Coupling: Celebrate your partner’s individuality

July 15, 2014 

I am going through a divorce with a friend. You know what I mean: they are going through the divorce but you get to go through it with them. You might call it a story about Jack and Diane. With apologies to John Mellencamp, they are no longer compatible. Life goes on, but Jackie is getting his thrills somewhere else.

There is a natural tension in a committed relationship. First, we always get into a relationship because it makes us feel good. Secondly, we get into a relationship because we love who the other is, what they are about. The tension arises because we are naturally greedy about feeling good and getting our own needs met. But our higher self leads us in appreciating how and who our loved one is.

It’s not fair to say, “I love you and how you make me feel,” and also expect the other to change. But we always do. It’s an old song, “men marry women expecting they won’t change, women marry men expecting they will.” Not exactly fair but mostly true.

Al-Anon literature has a novel concept addressing this tension. Al-Anon is the Allied Family Group that supports and educates people who live with or are related to people with alcoholism or addiction. The idea reads like this, “it is the job of the husband/wife to guard the individuality of their spouse.”

Now, if I am to guard her or his unique individuality, how can I expect her or him to change? Or even worse, shape her or him to meet my needs?

Occam’s razor suggests we go with the simplest solution. And that solution is growth. We are marching toward perfection; we are not there yet.

My friend Abe says, “you grow or you go!” Nobody is perfect at 18 years old or 25 or even 35. Whenever the couple meets, they are not static, set in stone or perfect. Things will change and the challenge for any couple is to roll with the changes. Jackie had some immature ideas about life behind the Tasty Freeze. Maturity will naturally move us forward.

Growth will have to happen on both fronts. First, I will learn to be less selfish, less focused on my needs. Second, I will learn to be more accepting, more able to allow the individuality of my true love. Love requires this.

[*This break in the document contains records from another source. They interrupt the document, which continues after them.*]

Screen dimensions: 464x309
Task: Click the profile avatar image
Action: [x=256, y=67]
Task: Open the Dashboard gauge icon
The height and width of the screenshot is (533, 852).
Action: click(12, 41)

The Al-Anon quote mentioned earlier suggests we go even further. Somehow we are to celebrate and encourage the individuality of the other. A true lover can find ways to do this behind the scenes. No need to say, “look what I did for you.”

This takes strength of self. We need to know ourselves so that we are not threatened. From the position of strength, we can share. But from the same position of strength, we can see what is okay and what is not. Not okay is not okay, and we can stand up for our needs.

By the way, addiction has snuck in between Jack and Diane. No need to tolerate that stuff. If Jackie can’t see the problem, Diane needs to move on. And she is.